OPINION | JENNIFER RUBIN: GOP's pattern of smears

This week, Sen. John Neely Kennedy, R-La., played up White victim mentality during the confirmation hearing for attorney general nominee Merrick Garland. Kennedy took issue with Garland's use of the term "implicit bias," arguing that it meant he (and presumably his supporters) were being called racists. Garland patiently explained that implicit bias is endemic in the human condition.

In retrospect, Garland's right response may have been: If the shoe fits, senator.

Just days later Kennedy, echoing the disgraced ex-president's call for members of the Squad to "go back" to the countries from which they are from (even though they are all American citizens), attacked Neera Tanden, President Joe Biden's nominee to head the Office of Management and Budget, declaring that her "allegiance is not to America and it's not to President Biden, it's to Secretary (Hillary) Clinton." The Indian American, you see, is not loyal to this country.

That is a message that many Republicans have been telling us about women of color, although not always as overtly. The Washington Post reports, "Many of the president's Black, Latino, Asian and Native American nominees are encountering more political turbulence than their White counterparts, further drawing out the process of staffing the federal government." When someone like Tanden is treated so differently -- accusing her of disloyalty and making up a new standard never employed for Republicans or White males (mean tweets) -- that "turbulence" becomes indistinguishable from racism.

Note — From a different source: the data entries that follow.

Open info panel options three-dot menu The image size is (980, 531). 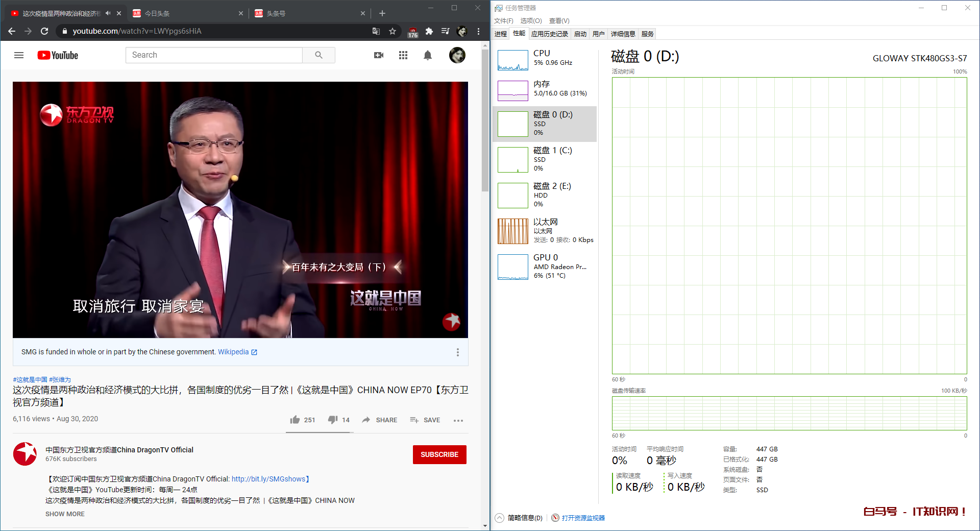pos(457,352)
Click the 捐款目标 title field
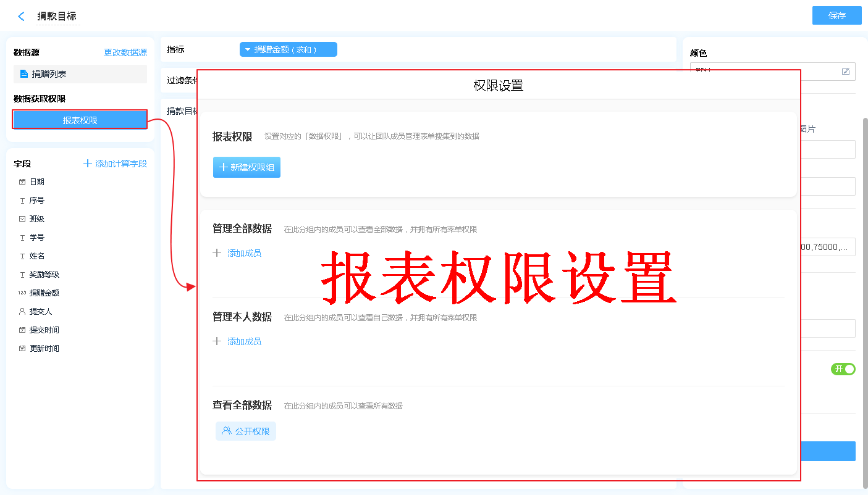Screen dimensions: 868x495 coord(57,17)
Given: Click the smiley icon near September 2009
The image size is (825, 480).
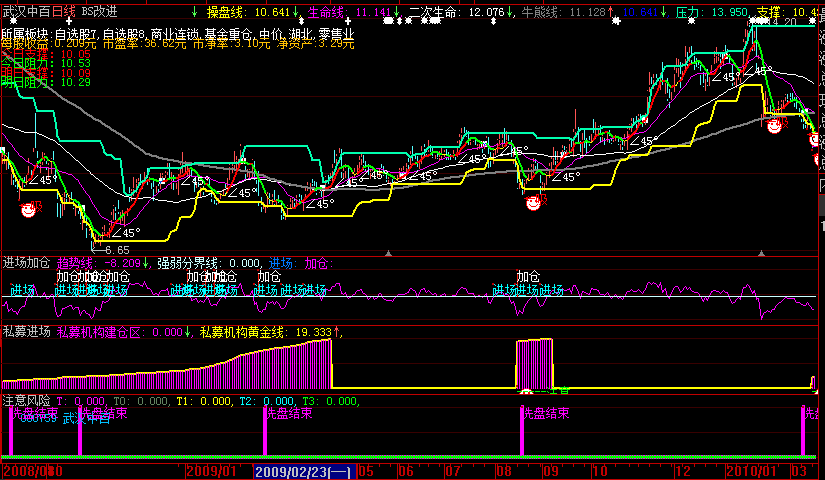Looking at the screenshot, I should 535,202.
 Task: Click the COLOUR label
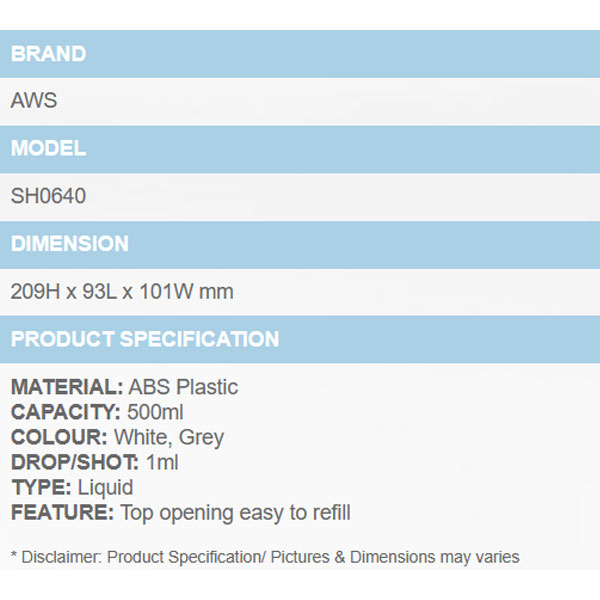click(59, 437)
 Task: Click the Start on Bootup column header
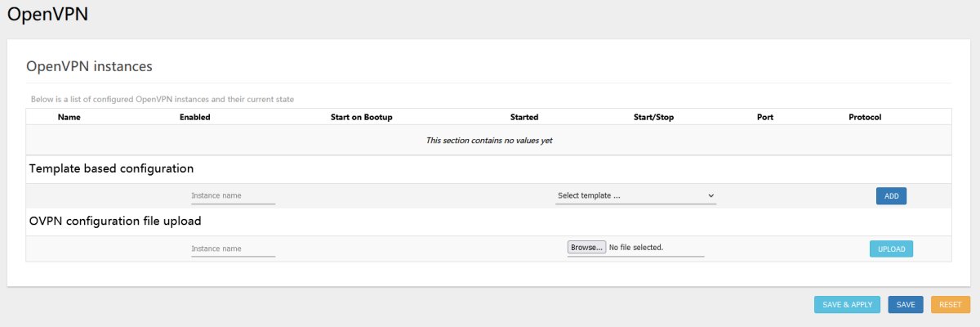tap(362, 117)
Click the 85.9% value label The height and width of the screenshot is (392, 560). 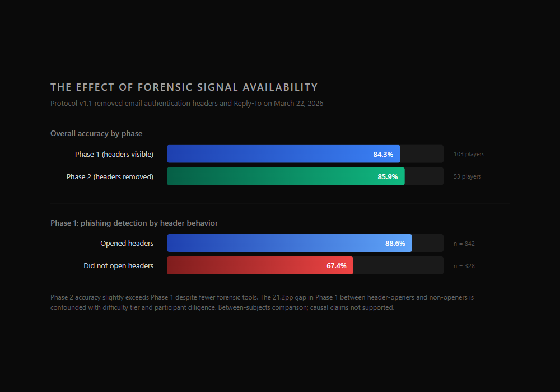coord(388,176)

It does not stop there. The GOP is now going after two nominees for key spots in the Justice Department, Vanita Gupta for associate attorney general and Kristen Clarke for head of the civil-rights division. And -- no shocker -- both are women of color. The Post reports: "Kristen Clarke, a Black lawyer who has been nominated to lead the Civil Rights Division at Justice, has been accused of being insensitive to Jewish people because she invited the author of an antisemitic book to speak at Harvard. She has said she regrets this decision." She was 19 years old at the time. That's it.

Sheila Katz, chief executive of the National Council of Jewish Women, responded in an op-ed for NBC News:

"Clarke herself has never been accused of making anti-Semitic comments. Not one. Full stop. She has spent her career championing the rights of Jews and all of the most marginalized and at-risk people in our country during her time at the Justice Department, at the NAACP Legal Defense Fund, at the New York Attorney General's Office as director of the Civil Rights Bureau or as president of the Lawyers' Committee for Civil Rights Under Law. And her nomination is supported by a number of prominent Jewish organizations and people - including me and the organization I lead, the National Council of Jewish Women.

"The criticism Clarke faces is solely because in 1994, as the 19-year-old head of the Harvard Black Students Association, the group she led accepted Wellesley College professor Tony Martin's offer to speak on campus to rebut the racist screed 'The Bell Curve.' In 1993, Martin had become embroiled in several academic disputes over his promotion of anti-Semitic conspiracy theories, which led him to self-publish a book about the controversy that many at his college labeled anti-Semitic. The speech was controversial, and Clarke defended the decision to host Martin."

Republicans have been throwing fits about "cancel culture" and disinviting controversial speakers on campus. Their own party includes a House member who has spread antisemitic conspiracy theories (Jewish lasers?!). Are we supposed to believe they care one whit about antisemitism?

Clarke has spent her career fighting religious discrimination -- from her work in New York to launch the Religious Rights Initiative that, as Katz wrote, "worked to secure accommodations for employees in multiple workplaces to observe the Sabbath" to partnering with Jewish organizations, to championing the "Lawyers' Committee's Stop Hate Project that worked to combat hate crimes and white supremacy -- including suing the owner of the Nazi-sympathizing platform The Daily Stormer."

Clearly, Republicans' opposition to her is not about some newfound concern about antisemitism. It's about making a woman of color, whose qualifications are beyond question, into a scary, radical figure.

Meanwhile, right-wing groups have launched a campaign calling Gupta "dangerous," falsely claiming she advocated defunding the police in a speech. They have also claimed that she wants to lessen punishment for violent white supremacists, an absurd distortion of her opposition to the federal death penalty -- a view many elected officials hold.

It is not hard to find the pattern. Take a woman of color who is an outspoken advocate for her views. Call her dangerous, radical, extreme, disloyal. Find some scrap of something that proves nothing and seems to contradict their enabling of a racist, disgraced ex-president. It is as blatant as their attempts to disenfranchise Black voters, their refusal to disown white-supremacist groups and their lionization of Confederate imagery. Forget the "Party of Lincoln"; this is the party of Jim Crow.

Rubin writes for The Washington Post.